• _WHAT YOU SHOULD DO_: Nothing but a number belongs in the answer: the count of lines below that contain the word "commenter".

• _EXTRACTED ENTRIES_:
===============
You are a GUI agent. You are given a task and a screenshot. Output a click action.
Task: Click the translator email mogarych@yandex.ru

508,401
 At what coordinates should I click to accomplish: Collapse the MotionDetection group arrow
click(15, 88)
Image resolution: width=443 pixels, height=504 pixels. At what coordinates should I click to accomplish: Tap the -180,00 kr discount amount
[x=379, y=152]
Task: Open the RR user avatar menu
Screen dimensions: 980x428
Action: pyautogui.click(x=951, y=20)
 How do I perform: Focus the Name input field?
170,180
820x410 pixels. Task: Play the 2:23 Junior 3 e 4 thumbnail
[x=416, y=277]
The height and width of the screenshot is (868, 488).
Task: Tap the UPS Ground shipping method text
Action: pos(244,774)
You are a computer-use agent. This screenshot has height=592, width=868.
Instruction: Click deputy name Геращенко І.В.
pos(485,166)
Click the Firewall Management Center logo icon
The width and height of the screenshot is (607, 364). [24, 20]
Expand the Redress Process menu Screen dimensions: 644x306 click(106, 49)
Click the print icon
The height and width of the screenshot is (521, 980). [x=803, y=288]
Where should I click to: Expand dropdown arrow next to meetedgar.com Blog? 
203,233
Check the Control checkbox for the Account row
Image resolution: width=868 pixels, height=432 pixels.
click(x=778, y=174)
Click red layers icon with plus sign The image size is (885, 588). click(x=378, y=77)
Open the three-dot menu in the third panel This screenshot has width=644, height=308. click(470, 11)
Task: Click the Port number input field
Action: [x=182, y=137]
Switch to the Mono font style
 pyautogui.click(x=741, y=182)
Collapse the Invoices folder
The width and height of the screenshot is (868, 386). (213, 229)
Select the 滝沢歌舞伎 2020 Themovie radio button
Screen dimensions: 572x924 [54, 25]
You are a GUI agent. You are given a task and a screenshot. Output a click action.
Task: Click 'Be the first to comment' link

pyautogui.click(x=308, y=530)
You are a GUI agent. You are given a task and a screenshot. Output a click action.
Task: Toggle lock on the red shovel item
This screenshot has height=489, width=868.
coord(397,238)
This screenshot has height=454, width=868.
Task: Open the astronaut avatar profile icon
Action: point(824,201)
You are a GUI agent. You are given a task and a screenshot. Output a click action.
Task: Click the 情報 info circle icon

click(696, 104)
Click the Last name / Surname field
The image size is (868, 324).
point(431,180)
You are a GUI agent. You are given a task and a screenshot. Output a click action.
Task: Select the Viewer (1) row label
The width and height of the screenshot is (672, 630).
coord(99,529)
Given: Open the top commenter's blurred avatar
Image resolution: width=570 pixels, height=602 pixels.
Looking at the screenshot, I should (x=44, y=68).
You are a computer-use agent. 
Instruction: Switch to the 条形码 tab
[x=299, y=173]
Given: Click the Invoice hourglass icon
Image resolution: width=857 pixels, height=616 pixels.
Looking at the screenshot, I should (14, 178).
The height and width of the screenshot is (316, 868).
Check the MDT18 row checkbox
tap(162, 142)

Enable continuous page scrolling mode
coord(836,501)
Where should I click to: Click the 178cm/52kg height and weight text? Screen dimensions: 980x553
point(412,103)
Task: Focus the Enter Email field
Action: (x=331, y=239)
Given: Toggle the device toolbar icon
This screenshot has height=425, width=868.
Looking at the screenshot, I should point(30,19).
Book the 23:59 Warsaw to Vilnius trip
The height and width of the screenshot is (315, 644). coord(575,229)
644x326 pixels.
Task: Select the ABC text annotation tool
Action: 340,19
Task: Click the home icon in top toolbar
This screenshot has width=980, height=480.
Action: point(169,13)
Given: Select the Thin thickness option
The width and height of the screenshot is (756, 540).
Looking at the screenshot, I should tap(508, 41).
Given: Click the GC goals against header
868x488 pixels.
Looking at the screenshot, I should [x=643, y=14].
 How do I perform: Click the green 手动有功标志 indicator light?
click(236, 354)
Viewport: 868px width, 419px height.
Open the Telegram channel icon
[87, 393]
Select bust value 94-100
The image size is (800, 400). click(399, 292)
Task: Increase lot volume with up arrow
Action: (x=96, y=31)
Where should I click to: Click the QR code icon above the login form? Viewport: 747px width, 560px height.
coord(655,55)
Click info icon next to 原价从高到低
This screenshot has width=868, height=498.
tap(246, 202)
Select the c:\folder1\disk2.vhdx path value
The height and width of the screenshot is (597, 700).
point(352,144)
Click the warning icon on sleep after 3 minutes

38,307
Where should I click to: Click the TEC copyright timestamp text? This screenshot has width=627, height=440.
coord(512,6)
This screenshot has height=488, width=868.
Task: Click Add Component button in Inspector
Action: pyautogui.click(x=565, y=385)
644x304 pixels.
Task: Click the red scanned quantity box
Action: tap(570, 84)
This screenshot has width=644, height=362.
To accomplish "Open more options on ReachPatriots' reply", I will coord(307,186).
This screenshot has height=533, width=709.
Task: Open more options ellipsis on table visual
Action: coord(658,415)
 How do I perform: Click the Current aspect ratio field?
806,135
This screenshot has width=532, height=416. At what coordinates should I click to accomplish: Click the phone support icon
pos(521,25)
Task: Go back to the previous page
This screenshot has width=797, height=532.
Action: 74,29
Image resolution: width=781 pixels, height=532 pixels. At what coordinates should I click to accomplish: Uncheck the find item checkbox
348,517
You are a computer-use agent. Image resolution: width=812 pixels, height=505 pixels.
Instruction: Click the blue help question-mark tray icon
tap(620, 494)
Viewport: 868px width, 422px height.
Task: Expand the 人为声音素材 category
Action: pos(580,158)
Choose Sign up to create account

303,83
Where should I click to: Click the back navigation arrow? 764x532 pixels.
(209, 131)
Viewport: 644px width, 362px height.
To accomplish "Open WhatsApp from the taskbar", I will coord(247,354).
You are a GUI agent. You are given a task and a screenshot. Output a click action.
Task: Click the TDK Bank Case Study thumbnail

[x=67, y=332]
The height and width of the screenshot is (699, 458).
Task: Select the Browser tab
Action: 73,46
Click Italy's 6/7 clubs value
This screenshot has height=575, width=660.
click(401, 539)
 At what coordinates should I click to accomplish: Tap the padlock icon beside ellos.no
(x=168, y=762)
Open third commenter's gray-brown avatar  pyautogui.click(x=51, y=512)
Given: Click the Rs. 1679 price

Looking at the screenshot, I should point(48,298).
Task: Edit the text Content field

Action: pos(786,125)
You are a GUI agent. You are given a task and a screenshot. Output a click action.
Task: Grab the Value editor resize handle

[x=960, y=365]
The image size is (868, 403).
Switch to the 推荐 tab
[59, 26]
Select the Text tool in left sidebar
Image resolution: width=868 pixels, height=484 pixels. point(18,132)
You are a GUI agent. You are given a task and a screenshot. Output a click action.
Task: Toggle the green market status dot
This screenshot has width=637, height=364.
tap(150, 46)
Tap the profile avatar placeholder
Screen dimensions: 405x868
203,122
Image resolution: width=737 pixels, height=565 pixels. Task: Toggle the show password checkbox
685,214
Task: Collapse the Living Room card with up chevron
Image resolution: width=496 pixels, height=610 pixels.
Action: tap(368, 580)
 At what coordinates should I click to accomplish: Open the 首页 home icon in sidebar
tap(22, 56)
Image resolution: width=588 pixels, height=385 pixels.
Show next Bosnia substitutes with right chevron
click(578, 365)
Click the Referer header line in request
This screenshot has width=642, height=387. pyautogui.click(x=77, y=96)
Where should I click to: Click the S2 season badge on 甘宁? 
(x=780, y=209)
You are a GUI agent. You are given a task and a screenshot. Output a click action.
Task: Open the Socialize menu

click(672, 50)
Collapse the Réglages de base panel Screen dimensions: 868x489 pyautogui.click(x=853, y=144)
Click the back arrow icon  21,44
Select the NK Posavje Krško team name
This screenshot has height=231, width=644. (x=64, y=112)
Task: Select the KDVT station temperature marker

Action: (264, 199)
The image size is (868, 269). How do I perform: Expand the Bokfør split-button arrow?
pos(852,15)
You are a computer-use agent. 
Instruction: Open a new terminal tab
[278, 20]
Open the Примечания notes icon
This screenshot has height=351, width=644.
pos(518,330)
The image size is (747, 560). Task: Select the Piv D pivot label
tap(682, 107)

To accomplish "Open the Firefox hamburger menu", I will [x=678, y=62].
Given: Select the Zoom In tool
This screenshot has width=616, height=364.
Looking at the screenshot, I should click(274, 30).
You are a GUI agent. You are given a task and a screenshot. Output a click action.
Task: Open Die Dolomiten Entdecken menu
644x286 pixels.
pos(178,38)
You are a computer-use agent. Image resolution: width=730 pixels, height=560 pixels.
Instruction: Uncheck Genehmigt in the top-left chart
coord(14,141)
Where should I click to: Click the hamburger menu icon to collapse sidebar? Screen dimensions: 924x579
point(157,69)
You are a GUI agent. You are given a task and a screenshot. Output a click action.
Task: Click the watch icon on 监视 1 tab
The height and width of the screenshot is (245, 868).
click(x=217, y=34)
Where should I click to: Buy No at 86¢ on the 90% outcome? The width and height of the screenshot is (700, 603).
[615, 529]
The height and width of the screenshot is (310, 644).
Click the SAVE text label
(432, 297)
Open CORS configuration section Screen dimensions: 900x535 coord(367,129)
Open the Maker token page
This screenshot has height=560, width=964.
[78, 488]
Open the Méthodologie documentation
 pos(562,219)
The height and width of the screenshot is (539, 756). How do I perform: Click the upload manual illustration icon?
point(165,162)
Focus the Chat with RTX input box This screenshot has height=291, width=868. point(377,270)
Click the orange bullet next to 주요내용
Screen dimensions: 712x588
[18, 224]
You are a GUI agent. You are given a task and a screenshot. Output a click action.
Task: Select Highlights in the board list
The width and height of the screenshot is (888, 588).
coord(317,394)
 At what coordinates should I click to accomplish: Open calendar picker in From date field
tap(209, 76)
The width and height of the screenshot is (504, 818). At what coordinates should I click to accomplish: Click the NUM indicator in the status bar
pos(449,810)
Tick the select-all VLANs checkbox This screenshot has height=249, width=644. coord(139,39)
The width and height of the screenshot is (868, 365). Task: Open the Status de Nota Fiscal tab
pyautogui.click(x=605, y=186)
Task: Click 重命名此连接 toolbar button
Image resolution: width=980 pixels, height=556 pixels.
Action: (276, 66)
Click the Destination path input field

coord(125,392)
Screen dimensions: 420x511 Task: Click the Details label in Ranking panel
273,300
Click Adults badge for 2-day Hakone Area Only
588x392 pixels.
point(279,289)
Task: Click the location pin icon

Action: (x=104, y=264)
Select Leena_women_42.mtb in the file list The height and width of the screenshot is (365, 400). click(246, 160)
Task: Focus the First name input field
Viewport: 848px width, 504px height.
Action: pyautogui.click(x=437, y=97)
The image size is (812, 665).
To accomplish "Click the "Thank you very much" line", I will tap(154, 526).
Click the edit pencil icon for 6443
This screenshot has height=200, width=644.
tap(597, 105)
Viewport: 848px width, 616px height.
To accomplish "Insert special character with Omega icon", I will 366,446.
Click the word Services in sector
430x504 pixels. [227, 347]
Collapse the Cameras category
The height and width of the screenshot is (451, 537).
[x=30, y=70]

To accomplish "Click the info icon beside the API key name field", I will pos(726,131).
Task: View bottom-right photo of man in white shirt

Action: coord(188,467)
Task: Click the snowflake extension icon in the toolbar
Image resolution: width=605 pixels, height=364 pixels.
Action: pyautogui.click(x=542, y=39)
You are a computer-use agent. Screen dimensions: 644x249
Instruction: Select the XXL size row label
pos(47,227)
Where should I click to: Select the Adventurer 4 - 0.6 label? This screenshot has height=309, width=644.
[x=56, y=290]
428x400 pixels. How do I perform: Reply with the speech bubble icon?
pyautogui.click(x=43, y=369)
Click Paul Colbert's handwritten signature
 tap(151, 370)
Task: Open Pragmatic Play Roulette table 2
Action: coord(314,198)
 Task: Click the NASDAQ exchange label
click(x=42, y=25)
===============
• _EXPECTED ANSWER_: 2